Given that the Canadian COVID-19 Resource Canada COVID hazard index hasn’t been updated in the past four weeks and no explanation has been given, I’m now assuming that they are no longer publishing. For our weekly composite graph, I have substituted the Public Health Canada national summary of municipal wastewater COVID viral counts. Wastewater testing used to be the best leading indicator of changes in the rate of COVID infections but the provincial data used to compile it are far from ideal. The Ontario numbers are the least comprehensive because they are now compiled from only four wastewater processing stations, all of them in Toronto. The main value of this chart, therefore, is to provide a rough sense of upward or downward national trends in new COVID infections.

For Ontario, the rate of positive PCR test results is a more accurate indicator, even though it is compiled from the small minority of people who remain eligible for PCR testing. That data, for the week ending on June 14, along with the rates of COVID hospitalizations and ICU bed occupancy, indicate that new COVID infections remain slightly higher than the seasonal low of a few weeks ago, but have not as yet started to climb very noticeably.

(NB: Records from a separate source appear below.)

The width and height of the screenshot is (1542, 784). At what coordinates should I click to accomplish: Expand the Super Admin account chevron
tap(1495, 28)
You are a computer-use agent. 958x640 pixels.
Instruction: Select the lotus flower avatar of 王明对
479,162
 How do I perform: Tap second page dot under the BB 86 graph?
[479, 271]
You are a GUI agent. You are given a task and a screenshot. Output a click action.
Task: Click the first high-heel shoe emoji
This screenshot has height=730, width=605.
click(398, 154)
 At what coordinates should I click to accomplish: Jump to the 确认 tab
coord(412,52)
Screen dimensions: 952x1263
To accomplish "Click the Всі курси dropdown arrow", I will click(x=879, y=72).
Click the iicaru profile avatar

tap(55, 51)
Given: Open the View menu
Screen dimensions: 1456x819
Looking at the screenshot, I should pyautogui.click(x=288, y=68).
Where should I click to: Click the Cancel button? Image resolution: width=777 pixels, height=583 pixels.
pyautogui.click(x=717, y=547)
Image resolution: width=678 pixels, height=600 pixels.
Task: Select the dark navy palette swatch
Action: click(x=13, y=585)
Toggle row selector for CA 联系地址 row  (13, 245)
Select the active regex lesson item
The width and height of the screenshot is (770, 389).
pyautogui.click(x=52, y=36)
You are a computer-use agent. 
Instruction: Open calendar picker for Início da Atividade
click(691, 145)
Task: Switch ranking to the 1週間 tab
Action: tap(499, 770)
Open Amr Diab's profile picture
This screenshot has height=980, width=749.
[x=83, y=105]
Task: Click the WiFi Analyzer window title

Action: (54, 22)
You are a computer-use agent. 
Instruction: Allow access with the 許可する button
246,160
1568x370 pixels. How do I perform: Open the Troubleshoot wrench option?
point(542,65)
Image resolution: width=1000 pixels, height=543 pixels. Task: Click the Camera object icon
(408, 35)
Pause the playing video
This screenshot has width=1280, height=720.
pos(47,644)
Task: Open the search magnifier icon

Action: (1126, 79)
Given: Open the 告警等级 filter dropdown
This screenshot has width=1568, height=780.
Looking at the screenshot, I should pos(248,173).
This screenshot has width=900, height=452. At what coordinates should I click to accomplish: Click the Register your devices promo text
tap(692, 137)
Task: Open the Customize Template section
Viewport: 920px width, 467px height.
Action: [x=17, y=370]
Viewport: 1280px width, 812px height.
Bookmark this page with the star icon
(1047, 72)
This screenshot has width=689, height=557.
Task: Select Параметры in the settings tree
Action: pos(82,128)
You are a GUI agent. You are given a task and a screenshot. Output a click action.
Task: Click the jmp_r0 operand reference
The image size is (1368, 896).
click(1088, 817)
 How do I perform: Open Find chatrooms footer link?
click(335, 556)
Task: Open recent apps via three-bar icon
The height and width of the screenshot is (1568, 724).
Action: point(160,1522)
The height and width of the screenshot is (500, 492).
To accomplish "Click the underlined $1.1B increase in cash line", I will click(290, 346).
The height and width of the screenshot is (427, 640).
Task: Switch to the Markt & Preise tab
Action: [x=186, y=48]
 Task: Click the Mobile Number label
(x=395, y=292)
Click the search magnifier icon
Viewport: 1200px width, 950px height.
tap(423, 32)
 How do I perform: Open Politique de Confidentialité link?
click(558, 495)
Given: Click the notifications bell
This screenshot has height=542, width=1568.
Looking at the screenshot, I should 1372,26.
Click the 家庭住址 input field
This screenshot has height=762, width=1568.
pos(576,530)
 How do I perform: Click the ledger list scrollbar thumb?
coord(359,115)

Both Public Health Canada and US Centers for Disease Control now report on the relative “market shares” of currently-circulating COVID variants only every other week, unfortunately on the same date. This week’s composite chart shows the Canadian version to June 15. The new NB.1.8.1 strain is now dominant in both countries, having in the most recent two months soared from 8% of new Canadian infections to 54%. During that same period, the even newer XFG recombinant strain grew faster, from less than 2% to almost 19%. It will be interesting to see whether NB.1.8.1 can hold onto dominance for another month or is overtaken by XFG.